**What to do**
For the data that follows, give the number of lines in which "each" appears. Add nothing to it.
━━━━━ Source records ━━━━━
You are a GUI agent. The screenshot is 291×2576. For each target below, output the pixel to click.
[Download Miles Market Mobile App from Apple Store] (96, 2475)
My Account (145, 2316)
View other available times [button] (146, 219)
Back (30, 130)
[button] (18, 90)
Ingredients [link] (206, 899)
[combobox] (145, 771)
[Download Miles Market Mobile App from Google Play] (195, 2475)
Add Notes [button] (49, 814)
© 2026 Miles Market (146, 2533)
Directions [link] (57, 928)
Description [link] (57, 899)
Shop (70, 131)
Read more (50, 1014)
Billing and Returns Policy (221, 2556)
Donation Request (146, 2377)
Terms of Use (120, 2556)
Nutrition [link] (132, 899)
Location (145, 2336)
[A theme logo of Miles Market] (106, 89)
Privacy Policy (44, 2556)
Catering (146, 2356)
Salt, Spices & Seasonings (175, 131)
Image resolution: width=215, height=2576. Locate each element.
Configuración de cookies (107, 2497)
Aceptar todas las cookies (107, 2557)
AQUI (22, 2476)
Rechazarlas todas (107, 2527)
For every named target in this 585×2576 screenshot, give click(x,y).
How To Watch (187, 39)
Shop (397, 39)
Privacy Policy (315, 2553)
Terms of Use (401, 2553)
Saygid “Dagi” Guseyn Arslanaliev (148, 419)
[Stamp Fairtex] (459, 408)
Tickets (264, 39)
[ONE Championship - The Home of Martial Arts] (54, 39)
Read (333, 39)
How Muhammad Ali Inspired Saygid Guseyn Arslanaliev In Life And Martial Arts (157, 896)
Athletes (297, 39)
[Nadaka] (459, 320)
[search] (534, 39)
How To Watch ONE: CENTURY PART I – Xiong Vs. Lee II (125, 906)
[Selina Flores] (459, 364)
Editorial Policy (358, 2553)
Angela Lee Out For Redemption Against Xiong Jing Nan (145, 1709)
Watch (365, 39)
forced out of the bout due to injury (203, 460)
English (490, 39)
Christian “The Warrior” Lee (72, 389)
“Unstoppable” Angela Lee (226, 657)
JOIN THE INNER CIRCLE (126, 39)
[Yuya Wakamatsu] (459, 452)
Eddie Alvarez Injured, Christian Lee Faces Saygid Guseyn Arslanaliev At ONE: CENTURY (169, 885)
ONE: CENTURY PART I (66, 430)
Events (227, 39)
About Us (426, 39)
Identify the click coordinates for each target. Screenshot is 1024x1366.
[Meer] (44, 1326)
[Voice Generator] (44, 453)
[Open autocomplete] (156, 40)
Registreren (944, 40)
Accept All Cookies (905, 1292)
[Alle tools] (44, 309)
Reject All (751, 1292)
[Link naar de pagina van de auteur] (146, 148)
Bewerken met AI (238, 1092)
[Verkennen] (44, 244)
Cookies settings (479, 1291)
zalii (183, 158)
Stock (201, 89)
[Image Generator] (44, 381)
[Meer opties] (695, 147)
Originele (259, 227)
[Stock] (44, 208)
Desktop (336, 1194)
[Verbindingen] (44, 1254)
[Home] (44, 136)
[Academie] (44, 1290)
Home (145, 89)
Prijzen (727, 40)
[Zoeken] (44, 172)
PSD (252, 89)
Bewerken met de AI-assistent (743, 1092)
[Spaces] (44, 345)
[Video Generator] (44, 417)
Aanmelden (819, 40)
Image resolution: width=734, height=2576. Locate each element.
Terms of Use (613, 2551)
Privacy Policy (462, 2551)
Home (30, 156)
━━━━━
**Written response**
4